Without pictures, retype the following entries exactly.

### Records excerpted from a collection

- - - - - - -

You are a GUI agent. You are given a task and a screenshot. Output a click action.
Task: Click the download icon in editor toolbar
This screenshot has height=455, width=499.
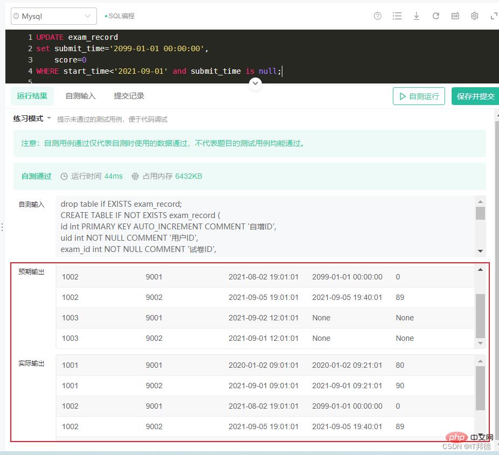click(417, 16)
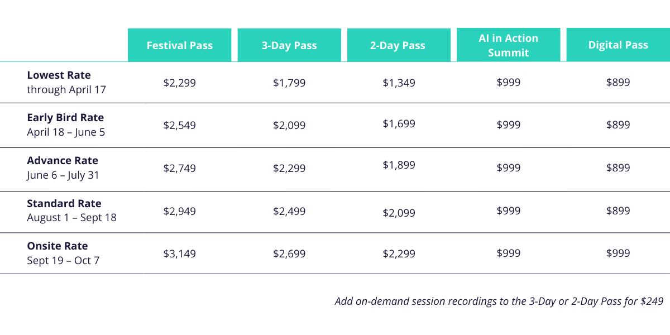This screenshot has height=335, width=670.
Task: Click the Digital Pass column header
Action: pos(618,45)
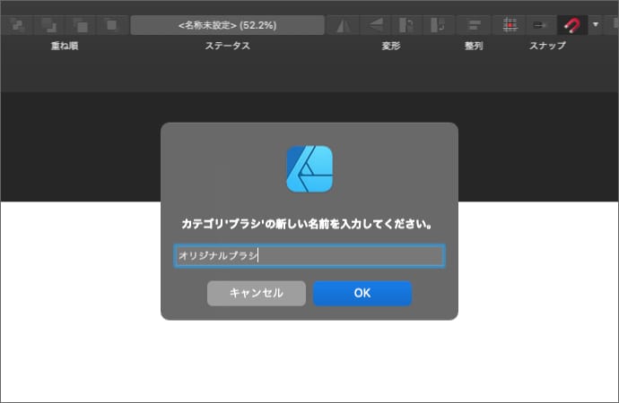This screenshot has height=403, width=619.
Task: Click the オリジナルブラシ name text field
Action: 309,256
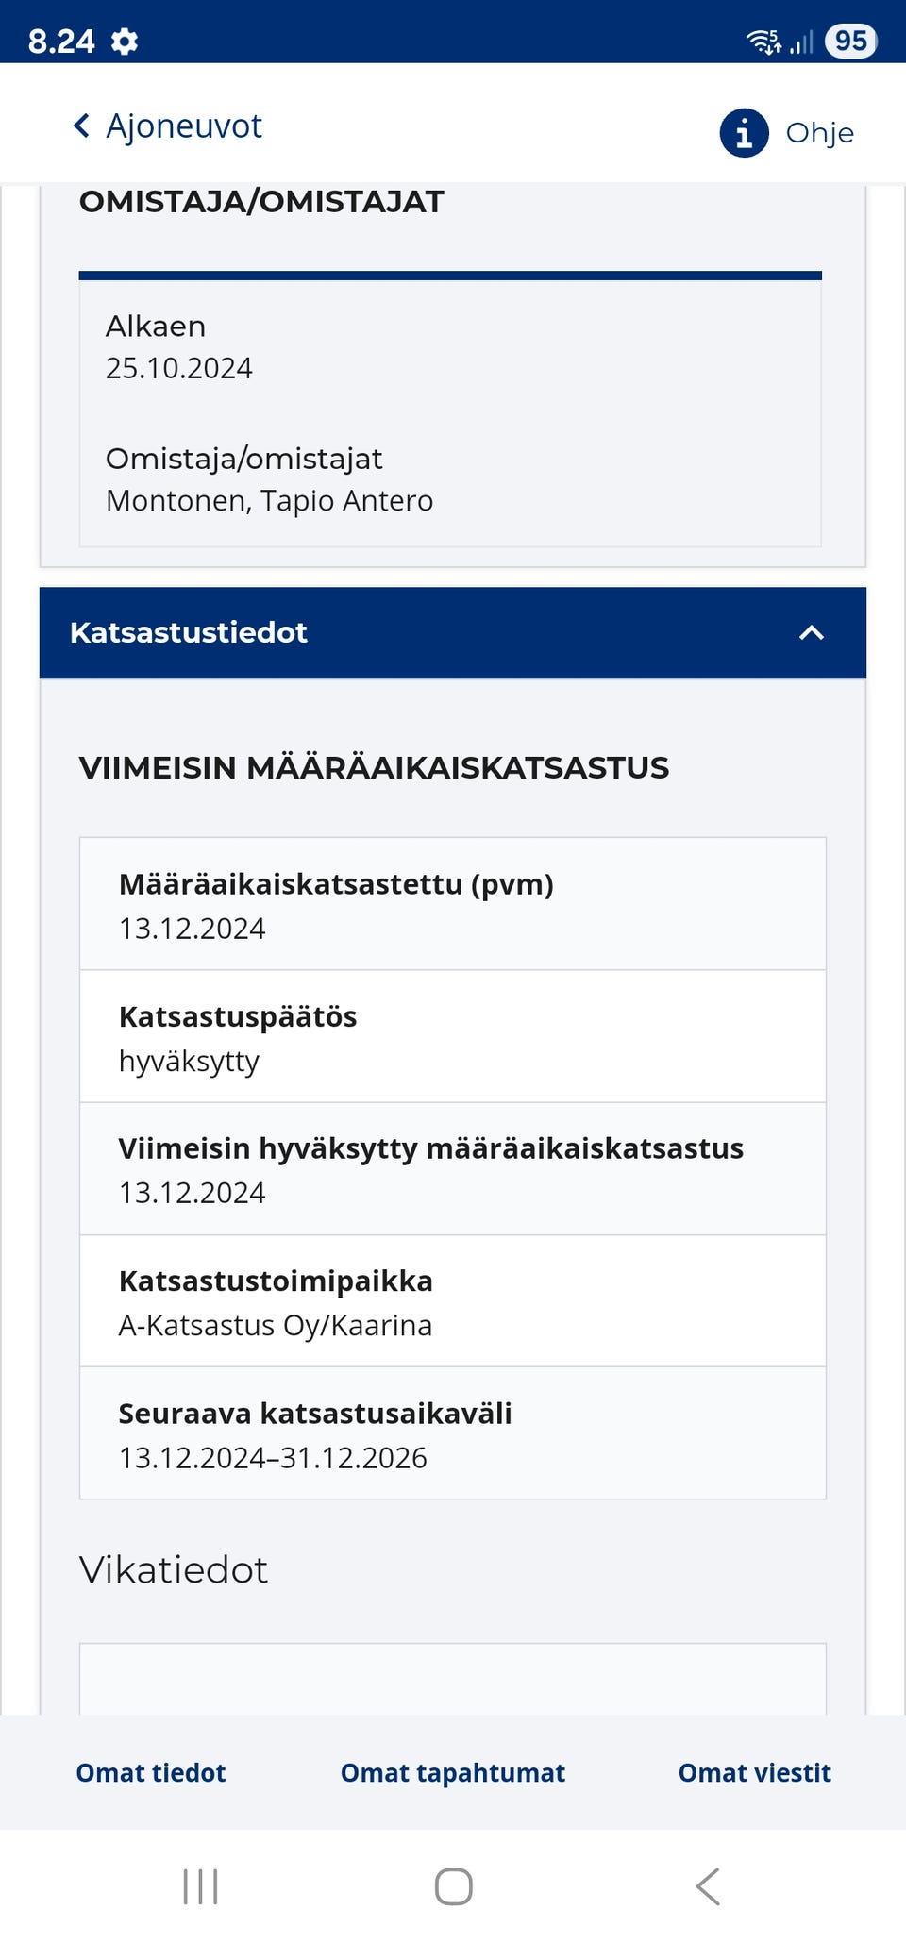Tap the Katsastuspäätös row showing hyväksytty
Screen dimensions: 906x1943
pos(453,1037)
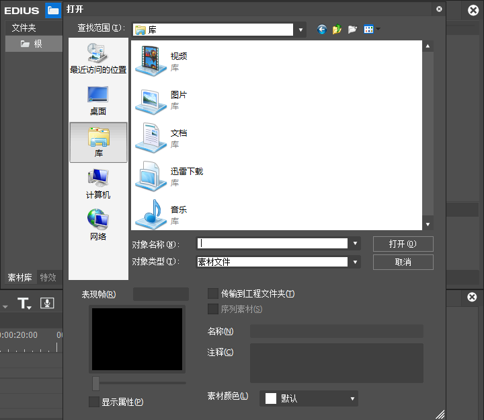Open 计算机 from the places bar
The height and width of the screenshot is (420, 484).
tap(98, 183)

- - - - - - -

### WRITTEN REPLY
You are a GUI agent. You are given a task and a screenshot. Output a click action.
Task: Click the download icon in editor toolbar
This screenshot has height=455, width=499.
click(417, 16)
This screenshot has height=335, width=670.
Task: Click the Digital Pass column header
Action: pos(618,45)
This screenshot has height=403, width=619.
Task: Click the オリジナルブラシ name text field
Action: 309,256
Tap the Katsastuspäätös row showing hyväksytty
Screen dimensions: 906x1943
pos(453,1037)
Open 计算机 from the places bar
The height and width of the screenshot is (420, 484).
tap(98, 183)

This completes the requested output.